◆ **SUPPLIED INFORMATION**
————

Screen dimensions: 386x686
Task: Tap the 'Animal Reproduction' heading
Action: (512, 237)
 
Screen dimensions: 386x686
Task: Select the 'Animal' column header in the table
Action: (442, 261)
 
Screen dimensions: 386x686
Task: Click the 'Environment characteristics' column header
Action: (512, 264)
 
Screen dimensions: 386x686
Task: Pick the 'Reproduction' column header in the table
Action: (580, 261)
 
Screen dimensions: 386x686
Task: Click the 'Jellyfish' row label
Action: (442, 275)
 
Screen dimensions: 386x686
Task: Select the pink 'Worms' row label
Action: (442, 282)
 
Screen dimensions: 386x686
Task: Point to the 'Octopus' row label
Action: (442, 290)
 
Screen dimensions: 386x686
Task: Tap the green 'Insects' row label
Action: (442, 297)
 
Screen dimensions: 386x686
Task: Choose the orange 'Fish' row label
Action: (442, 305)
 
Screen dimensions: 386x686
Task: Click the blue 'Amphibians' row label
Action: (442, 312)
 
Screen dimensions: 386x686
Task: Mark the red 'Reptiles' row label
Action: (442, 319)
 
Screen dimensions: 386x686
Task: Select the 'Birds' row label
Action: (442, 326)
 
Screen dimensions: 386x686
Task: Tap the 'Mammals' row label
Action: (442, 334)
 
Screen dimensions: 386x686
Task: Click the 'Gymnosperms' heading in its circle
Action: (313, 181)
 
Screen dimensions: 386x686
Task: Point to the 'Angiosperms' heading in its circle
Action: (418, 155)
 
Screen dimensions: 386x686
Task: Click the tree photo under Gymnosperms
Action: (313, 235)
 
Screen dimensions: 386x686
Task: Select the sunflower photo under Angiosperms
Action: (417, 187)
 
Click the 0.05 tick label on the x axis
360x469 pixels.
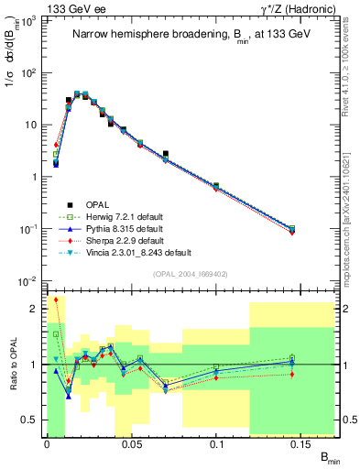tap(132, 443)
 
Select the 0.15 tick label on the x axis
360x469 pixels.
tap(302, 443)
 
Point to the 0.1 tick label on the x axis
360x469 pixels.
tap(217, 443)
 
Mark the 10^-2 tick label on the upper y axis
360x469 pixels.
tap(27, 280)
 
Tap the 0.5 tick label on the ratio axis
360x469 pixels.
tap(30, 420)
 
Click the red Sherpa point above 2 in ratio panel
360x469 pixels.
tap(56, 299)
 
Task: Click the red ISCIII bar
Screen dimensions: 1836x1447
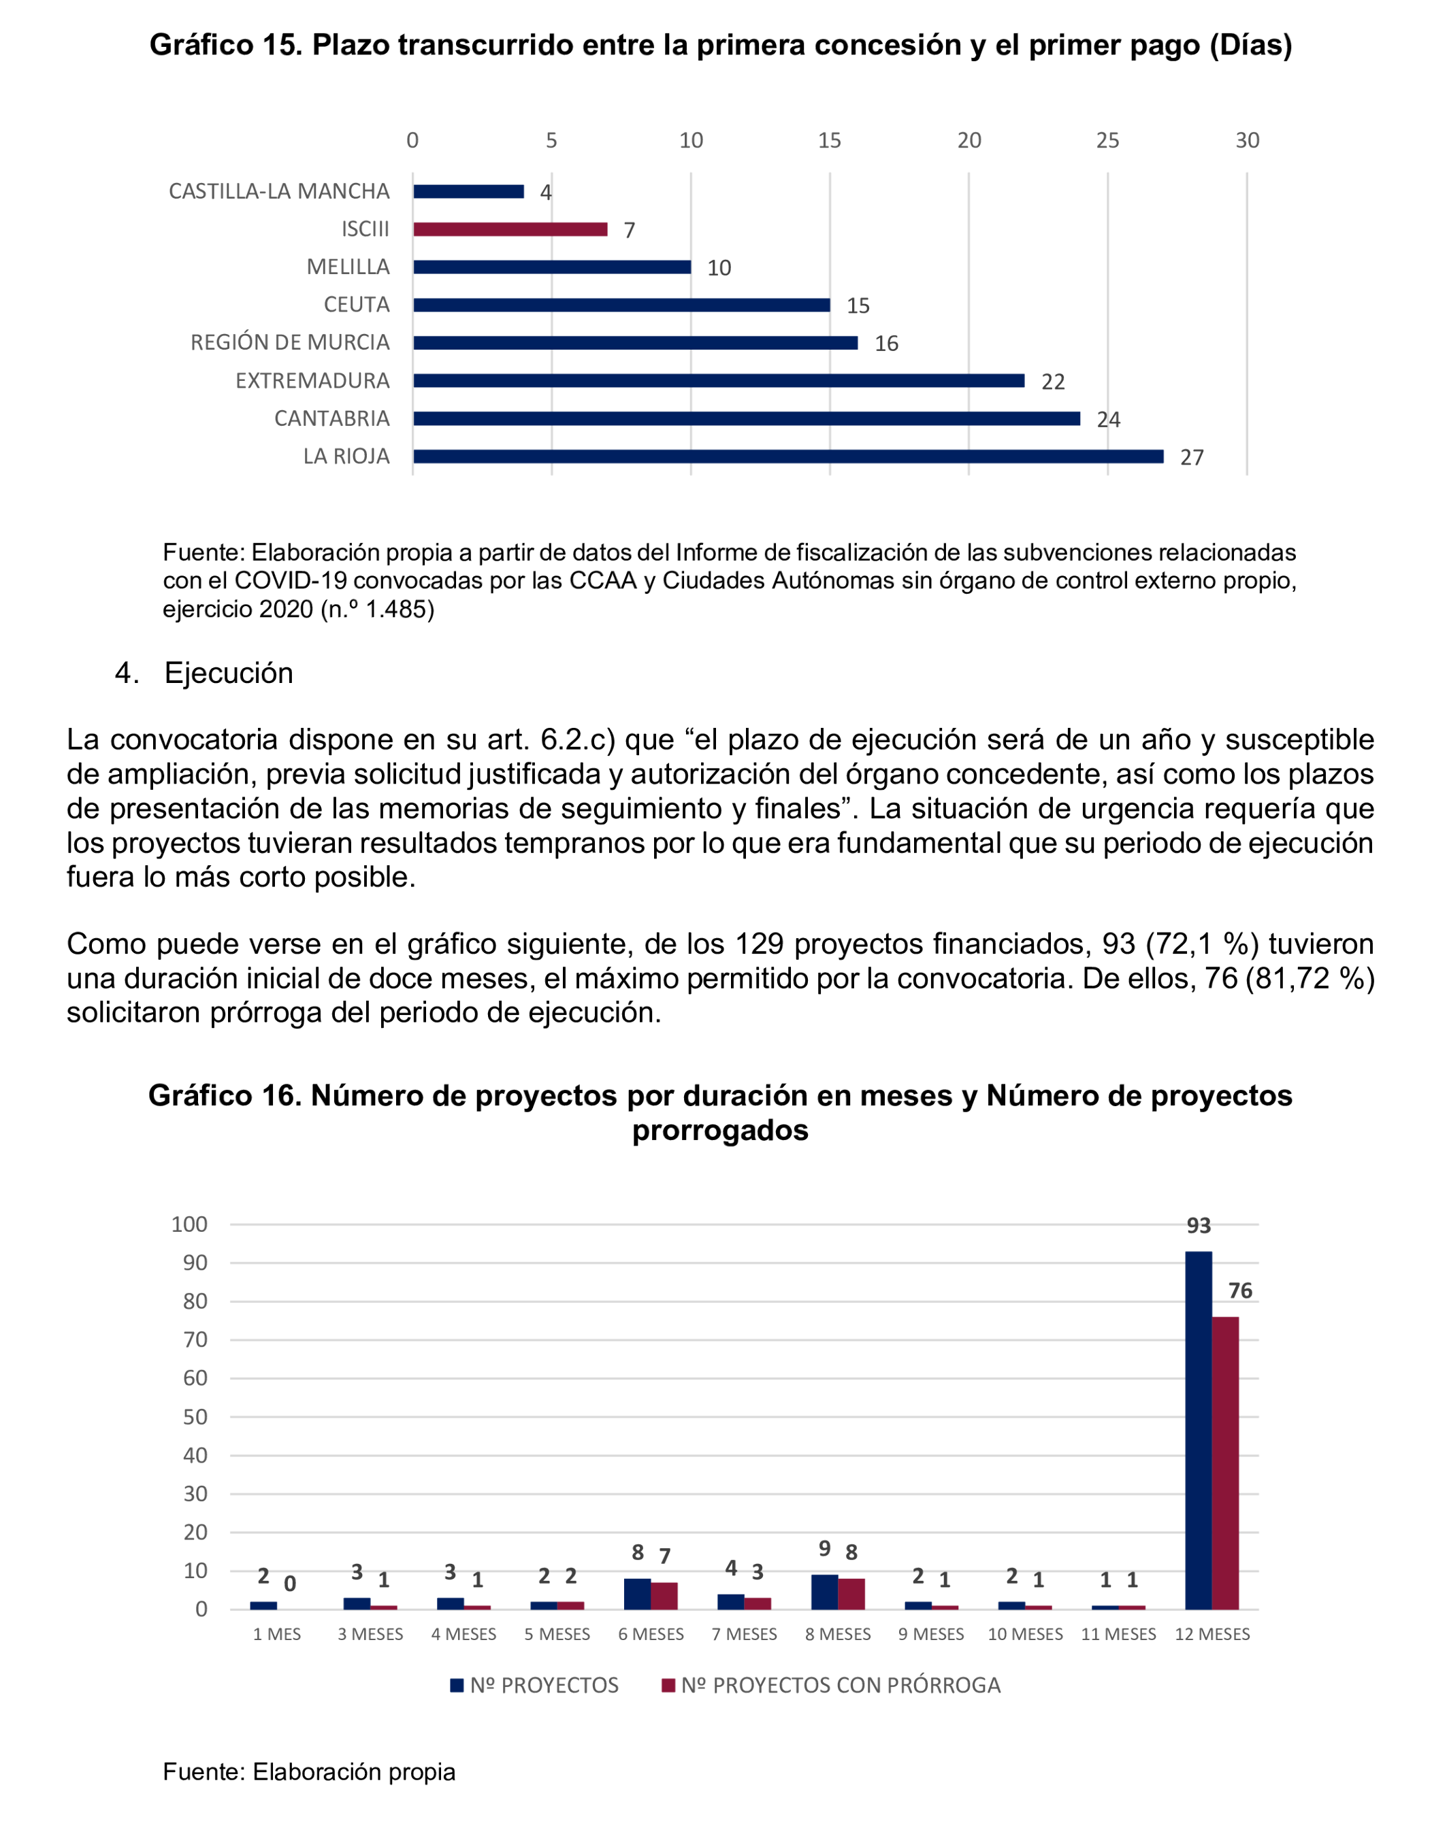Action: tap(510, 229)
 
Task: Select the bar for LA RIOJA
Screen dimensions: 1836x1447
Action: tap(788, 456)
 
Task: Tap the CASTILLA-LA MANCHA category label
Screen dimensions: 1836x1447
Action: tap(279, 191)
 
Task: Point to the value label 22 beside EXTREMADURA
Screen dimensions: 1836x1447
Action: tap(1052, 382)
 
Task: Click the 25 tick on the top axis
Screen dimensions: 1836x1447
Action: tap(1107, 141)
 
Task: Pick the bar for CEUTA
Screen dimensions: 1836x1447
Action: tap(621, 305)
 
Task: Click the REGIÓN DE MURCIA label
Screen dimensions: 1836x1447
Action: tap(290, 343)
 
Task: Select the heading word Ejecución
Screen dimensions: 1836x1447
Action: tap(228, 673)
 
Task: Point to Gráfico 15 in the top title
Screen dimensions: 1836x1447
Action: tap(225, 45)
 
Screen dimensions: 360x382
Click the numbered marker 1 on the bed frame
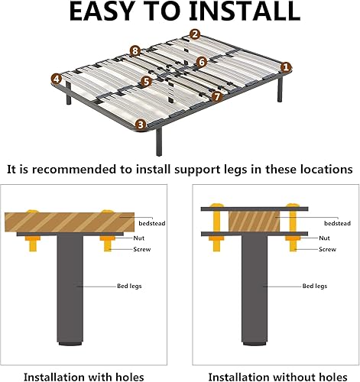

————

◆ **THE EXERCISE**
Rewrite everything from the start of the material down to the line containing "Action: tap(788, 456)", both included, with 143 added to every coordinate number in the answers and the pictures omitted.

◆ **REPLY TO THE TASK**
Screen dimensions: 386x686
Task: Tap the 'Animal Reproduction' heading
Action: (655, 380)
 
Screen dimensions: 386x686
Task: Select the 'Animal' column header in the table
Action: (585, 404)
 
Screen dimensions: 386x686
Task: Click the 'Environment characteristics' column header
Action: (655, 407)
 
Screen dimensions: 386x686
Task: Pick the 'Reproduction' column header in the table
Action: (723, 404)
 
Screen dimensions: 386x686
Task: Click the 'Jellyfish' row label
Action: (585, 418)
 
Screen dimensions: 386x686
Task: Select the pink 'Worms' row label
Action: (585, 425)
 
Screen dimensions: 386x686
Task: Point to the 'Octopus' row label
Action: (585, 433)
 
Screen dimensions: 386x686
Task: Tap the green 'Insects' row label
Action: (585, 440)
 
Screen dimensions: 386x686
Task: Choose the orange 'Fish' row label
Action: (585, 448)
 
Screen dimensions: 386x686
Task: Click the blue 'Amphibians' row label
Action: (585, 455)
 
Screen dimensions: 386x686
Task: Mark the red 'Reptiles' row label
Action: (585, 462)
 
Screen dimensions: 386x686
Task: Select the 'Birds' row label
Action: (585, 469)
 
Screen dimensions: 386x686
Task: Tap the 'Mammals' row label
Action: (585, 477)
 
Screen dimensions: 386x686
Task: Click the 'Gymnosperms' heading in its circle
Action: (456, 324)
 
Screen dimensions: 386x686
Task: Point to the 'Angiosperms' heading in its circle
Action: (561, 298)
 
Screen dimensions: 386x686
Task: Click the tree photo under Gymnosperms
Action: (456, 378)
 
Screen dimensions: 386x686
Task: Select the sunflower photo under Angiosperms
Action: (560, 330)
 
Click the 0.05 tick label on the x axis
360x469 pixels.
tap(275, 586)
 
Select the 0.15 tick label on the x axis
360x469 pixels.
tap(445, 586)
 
Point to the 0.1 tick label on the x axis
360x469 pixels.
tap(360, 586)
 
Mark the 10^-2 tick label on the upper y axis
360x469 pixels.
tap(170, 423)
 
Tap the 0.5 tick label on the ratio axis
360x469 pixels.
tap(173, 563)
 
Click the red Sherpa point above 2 in ratio panel
360x469 pixels.
tap(199, 442)
 
Task: Click the red ISCIII bar
Screen dimensions: 1836x1447
Action: tap(653, 372)
 
Task: Select the bar for LA RIOJA
Screen dimensions: 1836x1447
Action: tap(931, 599)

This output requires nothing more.